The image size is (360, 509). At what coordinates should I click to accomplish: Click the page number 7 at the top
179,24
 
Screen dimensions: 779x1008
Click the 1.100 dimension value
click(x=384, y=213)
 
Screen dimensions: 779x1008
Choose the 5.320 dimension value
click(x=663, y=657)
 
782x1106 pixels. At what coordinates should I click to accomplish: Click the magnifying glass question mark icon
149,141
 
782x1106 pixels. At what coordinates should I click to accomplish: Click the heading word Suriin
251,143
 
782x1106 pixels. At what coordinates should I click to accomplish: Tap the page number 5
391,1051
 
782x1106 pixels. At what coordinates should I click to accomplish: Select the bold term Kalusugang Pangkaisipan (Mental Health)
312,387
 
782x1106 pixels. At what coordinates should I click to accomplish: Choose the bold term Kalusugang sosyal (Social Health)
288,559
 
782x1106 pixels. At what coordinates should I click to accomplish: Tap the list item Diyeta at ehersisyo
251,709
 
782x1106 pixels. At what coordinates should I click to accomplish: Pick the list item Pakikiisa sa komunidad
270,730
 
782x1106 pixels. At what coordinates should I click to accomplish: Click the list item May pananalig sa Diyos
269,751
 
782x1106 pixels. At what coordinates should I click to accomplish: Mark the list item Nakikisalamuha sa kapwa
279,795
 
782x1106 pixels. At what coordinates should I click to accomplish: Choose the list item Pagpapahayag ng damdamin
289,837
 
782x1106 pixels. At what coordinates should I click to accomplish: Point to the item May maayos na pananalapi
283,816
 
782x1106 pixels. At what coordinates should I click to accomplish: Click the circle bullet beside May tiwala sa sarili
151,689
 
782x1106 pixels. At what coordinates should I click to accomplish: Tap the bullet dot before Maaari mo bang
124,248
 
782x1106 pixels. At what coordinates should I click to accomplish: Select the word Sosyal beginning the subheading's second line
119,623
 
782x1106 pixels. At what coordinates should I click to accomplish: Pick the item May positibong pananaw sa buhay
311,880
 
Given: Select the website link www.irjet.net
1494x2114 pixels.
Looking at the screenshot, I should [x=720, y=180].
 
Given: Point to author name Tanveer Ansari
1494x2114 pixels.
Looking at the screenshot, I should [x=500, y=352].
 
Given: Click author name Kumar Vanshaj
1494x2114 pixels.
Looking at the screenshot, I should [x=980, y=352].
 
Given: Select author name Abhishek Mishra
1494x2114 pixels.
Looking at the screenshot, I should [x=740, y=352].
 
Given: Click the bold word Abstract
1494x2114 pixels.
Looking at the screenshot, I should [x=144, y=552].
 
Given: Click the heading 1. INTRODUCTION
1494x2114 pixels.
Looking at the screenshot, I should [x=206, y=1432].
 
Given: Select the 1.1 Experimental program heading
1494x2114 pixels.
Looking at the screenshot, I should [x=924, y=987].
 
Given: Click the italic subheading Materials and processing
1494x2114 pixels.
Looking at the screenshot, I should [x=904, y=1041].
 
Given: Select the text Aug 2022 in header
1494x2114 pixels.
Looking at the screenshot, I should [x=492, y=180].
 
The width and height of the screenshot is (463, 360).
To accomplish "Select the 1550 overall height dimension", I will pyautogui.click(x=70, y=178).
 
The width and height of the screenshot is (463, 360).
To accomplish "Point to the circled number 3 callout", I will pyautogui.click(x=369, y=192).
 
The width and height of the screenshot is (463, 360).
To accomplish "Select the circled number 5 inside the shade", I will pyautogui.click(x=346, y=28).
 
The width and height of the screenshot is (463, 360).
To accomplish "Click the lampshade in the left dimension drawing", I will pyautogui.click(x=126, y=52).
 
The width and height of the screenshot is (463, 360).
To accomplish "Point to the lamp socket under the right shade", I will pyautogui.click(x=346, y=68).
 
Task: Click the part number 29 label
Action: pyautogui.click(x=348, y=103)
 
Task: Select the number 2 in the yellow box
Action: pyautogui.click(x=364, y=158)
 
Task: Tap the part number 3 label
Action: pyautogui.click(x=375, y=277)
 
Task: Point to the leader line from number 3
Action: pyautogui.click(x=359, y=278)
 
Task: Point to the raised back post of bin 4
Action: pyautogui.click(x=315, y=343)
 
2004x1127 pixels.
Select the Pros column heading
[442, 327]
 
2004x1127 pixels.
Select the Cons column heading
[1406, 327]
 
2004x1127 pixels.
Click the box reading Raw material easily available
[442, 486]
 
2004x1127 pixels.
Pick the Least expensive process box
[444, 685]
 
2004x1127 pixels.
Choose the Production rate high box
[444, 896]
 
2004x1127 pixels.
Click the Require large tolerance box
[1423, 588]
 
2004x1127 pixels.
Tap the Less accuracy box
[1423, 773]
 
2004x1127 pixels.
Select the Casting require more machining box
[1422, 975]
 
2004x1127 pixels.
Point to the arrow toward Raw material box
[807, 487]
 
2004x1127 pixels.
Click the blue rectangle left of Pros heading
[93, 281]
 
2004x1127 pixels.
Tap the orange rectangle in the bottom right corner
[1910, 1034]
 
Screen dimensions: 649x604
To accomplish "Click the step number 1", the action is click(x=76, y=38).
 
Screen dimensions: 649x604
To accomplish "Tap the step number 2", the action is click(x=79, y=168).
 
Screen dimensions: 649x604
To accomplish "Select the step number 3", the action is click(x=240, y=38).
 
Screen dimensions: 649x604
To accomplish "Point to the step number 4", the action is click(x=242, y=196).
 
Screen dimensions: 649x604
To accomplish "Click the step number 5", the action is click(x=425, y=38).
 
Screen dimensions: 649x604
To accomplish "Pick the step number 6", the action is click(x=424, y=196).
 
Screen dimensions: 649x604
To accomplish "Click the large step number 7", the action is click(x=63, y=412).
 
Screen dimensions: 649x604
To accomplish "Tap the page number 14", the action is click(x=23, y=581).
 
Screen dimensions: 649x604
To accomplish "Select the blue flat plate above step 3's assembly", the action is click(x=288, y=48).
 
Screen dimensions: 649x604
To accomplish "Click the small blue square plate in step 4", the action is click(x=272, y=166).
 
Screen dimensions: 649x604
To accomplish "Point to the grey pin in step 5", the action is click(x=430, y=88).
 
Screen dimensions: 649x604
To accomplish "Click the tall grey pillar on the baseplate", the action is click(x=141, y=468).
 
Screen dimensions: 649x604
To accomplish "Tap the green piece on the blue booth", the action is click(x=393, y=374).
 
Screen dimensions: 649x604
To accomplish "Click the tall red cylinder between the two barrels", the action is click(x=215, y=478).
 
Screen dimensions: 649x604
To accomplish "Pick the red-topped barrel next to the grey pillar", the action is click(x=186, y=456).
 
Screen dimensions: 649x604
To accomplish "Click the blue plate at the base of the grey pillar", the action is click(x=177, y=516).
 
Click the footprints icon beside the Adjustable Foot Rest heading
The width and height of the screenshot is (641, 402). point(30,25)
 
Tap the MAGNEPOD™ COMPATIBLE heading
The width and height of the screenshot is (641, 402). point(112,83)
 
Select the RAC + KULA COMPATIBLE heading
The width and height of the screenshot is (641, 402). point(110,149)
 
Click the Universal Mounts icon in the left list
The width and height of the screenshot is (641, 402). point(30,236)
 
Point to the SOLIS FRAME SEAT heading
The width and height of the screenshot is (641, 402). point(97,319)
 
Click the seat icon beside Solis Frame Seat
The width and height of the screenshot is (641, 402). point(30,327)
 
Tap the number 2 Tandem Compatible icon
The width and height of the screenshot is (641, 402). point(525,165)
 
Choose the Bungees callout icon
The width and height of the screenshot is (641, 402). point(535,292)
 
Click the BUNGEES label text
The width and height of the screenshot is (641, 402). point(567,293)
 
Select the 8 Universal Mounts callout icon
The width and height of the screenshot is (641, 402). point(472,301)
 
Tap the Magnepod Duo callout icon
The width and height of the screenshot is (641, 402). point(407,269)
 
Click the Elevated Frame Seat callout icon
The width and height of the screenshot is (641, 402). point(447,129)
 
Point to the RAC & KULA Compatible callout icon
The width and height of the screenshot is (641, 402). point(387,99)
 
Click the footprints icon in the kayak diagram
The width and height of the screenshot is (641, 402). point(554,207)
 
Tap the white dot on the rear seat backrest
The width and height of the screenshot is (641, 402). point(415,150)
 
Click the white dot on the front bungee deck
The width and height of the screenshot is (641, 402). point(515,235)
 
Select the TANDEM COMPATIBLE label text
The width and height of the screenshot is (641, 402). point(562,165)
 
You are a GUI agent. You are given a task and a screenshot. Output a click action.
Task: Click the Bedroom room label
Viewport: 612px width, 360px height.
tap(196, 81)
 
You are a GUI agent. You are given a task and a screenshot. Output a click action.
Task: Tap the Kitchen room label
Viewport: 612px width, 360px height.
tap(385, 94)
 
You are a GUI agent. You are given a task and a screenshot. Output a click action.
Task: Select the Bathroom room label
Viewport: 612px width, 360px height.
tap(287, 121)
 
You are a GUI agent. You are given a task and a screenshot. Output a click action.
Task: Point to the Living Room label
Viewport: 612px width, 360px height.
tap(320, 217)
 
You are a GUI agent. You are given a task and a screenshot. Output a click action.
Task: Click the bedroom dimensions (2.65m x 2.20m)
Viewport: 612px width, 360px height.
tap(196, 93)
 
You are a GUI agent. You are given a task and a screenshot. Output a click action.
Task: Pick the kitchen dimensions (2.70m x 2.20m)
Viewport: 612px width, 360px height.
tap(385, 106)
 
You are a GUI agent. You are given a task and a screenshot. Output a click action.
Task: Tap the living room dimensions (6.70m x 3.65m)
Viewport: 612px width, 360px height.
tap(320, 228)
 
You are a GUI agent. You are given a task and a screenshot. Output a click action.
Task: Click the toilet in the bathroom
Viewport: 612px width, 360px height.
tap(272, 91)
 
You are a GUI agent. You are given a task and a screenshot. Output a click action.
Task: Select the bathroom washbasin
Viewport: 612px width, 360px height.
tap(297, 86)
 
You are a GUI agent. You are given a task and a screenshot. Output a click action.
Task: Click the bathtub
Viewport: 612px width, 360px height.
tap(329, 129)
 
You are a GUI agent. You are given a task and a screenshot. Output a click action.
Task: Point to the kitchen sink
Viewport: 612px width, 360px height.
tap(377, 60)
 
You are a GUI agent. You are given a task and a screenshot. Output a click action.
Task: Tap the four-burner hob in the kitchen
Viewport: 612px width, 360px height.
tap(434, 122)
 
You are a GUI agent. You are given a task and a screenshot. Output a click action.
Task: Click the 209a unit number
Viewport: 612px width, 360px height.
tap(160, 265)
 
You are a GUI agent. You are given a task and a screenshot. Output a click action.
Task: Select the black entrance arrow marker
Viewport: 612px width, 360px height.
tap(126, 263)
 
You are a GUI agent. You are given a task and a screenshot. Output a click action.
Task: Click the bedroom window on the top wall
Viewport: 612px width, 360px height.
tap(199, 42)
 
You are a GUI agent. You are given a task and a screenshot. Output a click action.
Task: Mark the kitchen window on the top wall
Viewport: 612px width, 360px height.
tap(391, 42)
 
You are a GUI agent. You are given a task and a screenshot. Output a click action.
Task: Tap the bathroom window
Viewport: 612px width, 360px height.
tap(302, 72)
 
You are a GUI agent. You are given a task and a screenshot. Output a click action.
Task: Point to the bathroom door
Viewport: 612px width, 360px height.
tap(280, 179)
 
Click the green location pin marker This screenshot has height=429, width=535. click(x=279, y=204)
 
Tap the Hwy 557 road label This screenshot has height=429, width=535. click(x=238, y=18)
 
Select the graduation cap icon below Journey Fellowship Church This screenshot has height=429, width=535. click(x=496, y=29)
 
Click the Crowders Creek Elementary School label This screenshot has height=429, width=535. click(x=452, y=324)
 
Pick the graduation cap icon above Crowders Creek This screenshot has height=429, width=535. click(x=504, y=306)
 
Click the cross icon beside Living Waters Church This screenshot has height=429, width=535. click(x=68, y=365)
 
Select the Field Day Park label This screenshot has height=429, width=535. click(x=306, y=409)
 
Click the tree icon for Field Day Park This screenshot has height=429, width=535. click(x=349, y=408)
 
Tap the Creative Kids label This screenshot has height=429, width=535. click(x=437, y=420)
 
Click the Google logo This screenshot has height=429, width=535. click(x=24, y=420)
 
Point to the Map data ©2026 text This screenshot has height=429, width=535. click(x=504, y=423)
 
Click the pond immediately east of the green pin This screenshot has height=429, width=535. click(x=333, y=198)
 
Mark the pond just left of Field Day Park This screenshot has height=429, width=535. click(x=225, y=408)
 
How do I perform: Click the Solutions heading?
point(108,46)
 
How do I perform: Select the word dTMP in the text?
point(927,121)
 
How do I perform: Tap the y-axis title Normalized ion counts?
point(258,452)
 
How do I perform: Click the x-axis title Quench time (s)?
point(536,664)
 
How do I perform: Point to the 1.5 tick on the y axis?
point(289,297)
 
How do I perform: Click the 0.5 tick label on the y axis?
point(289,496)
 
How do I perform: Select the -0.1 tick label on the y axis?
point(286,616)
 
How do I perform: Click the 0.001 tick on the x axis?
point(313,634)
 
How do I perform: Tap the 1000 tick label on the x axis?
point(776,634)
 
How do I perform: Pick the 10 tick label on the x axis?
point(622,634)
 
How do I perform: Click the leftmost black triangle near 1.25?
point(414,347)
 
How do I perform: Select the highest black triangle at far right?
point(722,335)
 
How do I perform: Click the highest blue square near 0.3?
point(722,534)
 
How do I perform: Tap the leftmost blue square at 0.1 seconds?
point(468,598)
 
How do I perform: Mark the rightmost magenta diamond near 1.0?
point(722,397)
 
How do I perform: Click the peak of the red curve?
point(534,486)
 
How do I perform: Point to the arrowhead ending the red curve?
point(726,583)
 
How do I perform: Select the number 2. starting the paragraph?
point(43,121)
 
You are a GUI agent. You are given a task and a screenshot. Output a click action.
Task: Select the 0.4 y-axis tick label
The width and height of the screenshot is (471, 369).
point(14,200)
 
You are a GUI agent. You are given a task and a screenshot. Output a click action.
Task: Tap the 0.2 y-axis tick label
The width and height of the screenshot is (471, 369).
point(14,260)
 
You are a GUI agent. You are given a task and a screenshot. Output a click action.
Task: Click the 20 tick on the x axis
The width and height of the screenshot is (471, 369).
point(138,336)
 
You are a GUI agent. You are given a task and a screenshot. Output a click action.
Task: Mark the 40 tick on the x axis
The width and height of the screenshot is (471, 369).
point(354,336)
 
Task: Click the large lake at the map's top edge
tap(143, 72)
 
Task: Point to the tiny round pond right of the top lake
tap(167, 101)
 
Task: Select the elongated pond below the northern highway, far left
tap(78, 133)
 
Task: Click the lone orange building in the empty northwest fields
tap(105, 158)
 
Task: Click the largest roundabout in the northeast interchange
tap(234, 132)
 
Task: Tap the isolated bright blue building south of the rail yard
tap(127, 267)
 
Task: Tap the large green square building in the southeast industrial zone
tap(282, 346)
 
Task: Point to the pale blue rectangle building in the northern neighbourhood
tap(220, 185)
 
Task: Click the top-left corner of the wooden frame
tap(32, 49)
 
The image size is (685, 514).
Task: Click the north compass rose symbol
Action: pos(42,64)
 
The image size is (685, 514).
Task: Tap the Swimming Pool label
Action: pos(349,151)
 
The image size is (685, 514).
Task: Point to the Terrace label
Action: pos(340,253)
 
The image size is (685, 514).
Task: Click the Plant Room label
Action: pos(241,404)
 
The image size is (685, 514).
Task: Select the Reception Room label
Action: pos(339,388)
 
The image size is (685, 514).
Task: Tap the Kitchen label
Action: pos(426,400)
--- --- ---
Reproduce verbatim the entries from the line with "Pick the graduation" to the line with "Click the tree", including both of those lines.

» Correct output
Pick the graduation cap icon above Crowders Creek This screenshot has height=429, width=535. click(x=504, y=306)
 
Click the cross icon beside Living Waters Church This screenshot has height=429, width=535. click(x=68, y=365)
 
Select the Field Day Park label This screenshot has height=429, width=535. click(x=306, y=409)
 
Click the tree icon for Field Day Park This screenshot has height=429, width=535. click(x=349, y=408)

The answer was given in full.